Re: [PATCH 1/6] xfs: use s_inodes in xfs_qm_dqrele_all_inodes

From: Dave Chinner <david@fromorbit.com>
To: "Darrick J. Wong" <djwong@kernel.org>
Cc: Christoph Hellwig <hch@lst.de>,
	linux-xfs@vger.kernel.org, hch@infradead.org
Subject: Re: [PATCH 1/6] xfs: use s_inodes in xfs_qm_dqrele_all_inodes
Date: Tue, 30 Mar 2021 14:07:47 +1100	[thread overview]
Message-ID: <20210330030747.GT63242@dread.disaster.area> (raw)
In-Reply-To: <20210330023656.GK4090233@magnolia>

On Mon, Mar 29, 2021 at 07:36:56PM -0700, Darrick J. Wong wrote:
> On Tue, Mar 30, 2021 at 11:44:07AM +1100, Dave Chinner wrote:
> > On Thu, Mar 25, 2021 at 05:21:18PM -0700, Darrick J. Wong wrote:
> > > From: Christoph Hellwig <hch@lst.de>
> > > 
> > > Using xfs_inode_walk in xfs_qm_dqrele_all_inodes is complete overkill,
> > > given that function simplify wants to iterate all live inodes known
> > > to the VFS.  Just iterate over the s_inodes list.
> > 
> > I'm not sure that assertion is true. We attach dquots during inode
> > inactivation after the VFS has removed the inode from the s_inodes
> > list and evicted the inode. Hence there is a window between the
> > inode being removed from the sb->s_inodes lists and it being marked
> > XFS_IRECLAIMABLE where we can attach dquots to the inode.
> > 
> > Indeed, an inode marked XFS_IRECLAIMABLE that has gone through
> > evict -> destroy -> inactive -> nlink != 0 -> xfs_free_ eofblocks()
> > can have referenced dquots attached to it and require dqrele() to be
> > called to release them.
> 
> Why do the dquots need to remain attached after destroy_inode?

They don't. But that's not the problem here.

> We can
> easily reattach them during inactivation (v3 did this), and I don't know
> why an inode needs dquots once we're through making metadata updates.

Yes, they get re-attached for truncation, attr removal, EOF block
freeing, etc. Only on the unlinked inode path in inactivation do
they get removed once all the work tha tmodifies the dquots is done.

But many of the paths don't detach them again because they are
multi-use.  e.g xfs_free_eofblocks() will attach dquots, but doesn't
detatch them because it's called from more placed than than the
inactivation path.

I'm sure this can all be cleaned up, but I *really* don't like the
idea of a "walk all XFS inodes" scan that actually only walks the
inodes with VFS references and not -all XFS inodes-.

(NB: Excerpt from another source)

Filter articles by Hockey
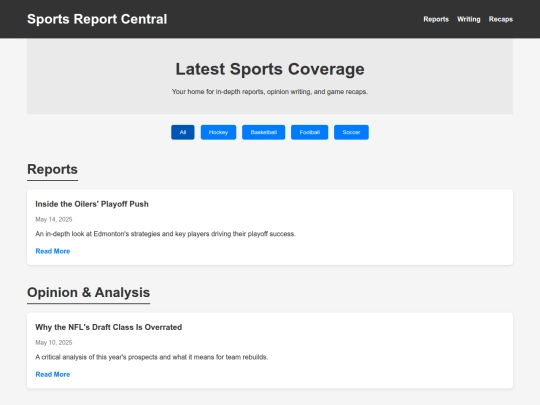This screenshot has height=405, width=540. (x=218, y=132)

And there's other problems with doing sb->s_inodes list walks -
namely the global lock. While we are doing this walk (might be tens
of millions of inodes!) we can hold the s_inode_list_lock for a long
time and we cannot instantiate new inodes or evict inodes to/from
the cache while that lock is held. The XFS inode walk is lockless
and we don't hold off anything to do wiht cache instantiation and
freeing, so it has less impact on the running system.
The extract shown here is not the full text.